**What you will do**
Update the records below by replacing every "screenshot" with "screen capture" and leaving everything else unchanged.

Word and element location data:
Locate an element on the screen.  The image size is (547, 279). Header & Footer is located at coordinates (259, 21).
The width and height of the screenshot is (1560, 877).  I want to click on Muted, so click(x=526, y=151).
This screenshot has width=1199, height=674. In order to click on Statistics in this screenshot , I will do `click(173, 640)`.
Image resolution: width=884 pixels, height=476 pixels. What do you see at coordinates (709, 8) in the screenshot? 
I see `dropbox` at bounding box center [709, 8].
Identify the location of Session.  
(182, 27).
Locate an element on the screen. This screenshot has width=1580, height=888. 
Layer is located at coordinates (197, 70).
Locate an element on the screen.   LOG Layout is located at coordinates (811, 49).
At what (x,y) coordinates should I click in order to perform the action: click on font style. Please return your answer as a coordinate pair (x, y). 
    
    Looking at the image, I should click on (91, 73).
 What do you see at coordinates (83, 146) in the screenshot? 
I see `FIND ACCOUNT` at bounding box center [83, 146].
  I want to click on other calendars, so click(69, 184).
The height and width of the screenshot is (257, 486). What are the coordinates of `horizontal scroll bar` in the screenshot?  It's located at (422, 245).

**Exercise output**
Locate an element on the screen.  The image size is (547, 279). Header & Footer is located at coordinates (259, 21).
The width and height of the screen capture is (1560, 877).  I want to click on Muted, so click(x=526, y=151).
This screen capture has width=1199, height=674. In order to click on Statistics in this screen capture , I will do `click(173, 640)`.
Image resolution: width=884 pixels, height=476 pixels. What do you see at coordinates (709, 8) in the screen capture? 
I see `dropbox` at bounding box center [709, 8].
Identify the location of Session.  
(182, 27).
Locate an element on the screen. This screen capture has width=1580, height=888. 
Layer is located at coordinates (197, 70).
Locate an element on the screen.   LOG Layout is located at coordinates (811, 49).
At what (x,y) coordinates should I click in order to perform the action: click on font style. Please return your answer as a coordinate pair (x, y). 
    
    Looking at the image, I should click on (91, 73).
 What do you see at coordinates (83, 146) in the screen capture? 
I see `FIND ACCOUNT` at bounding box center [83, 146].
  I want to click on other calendars, so click(69, 184).
The height and width of the screen capture is (257, 486). What are the coordinates of `horizontal scroll bar` in the screen capture?  It's located at (422, 245).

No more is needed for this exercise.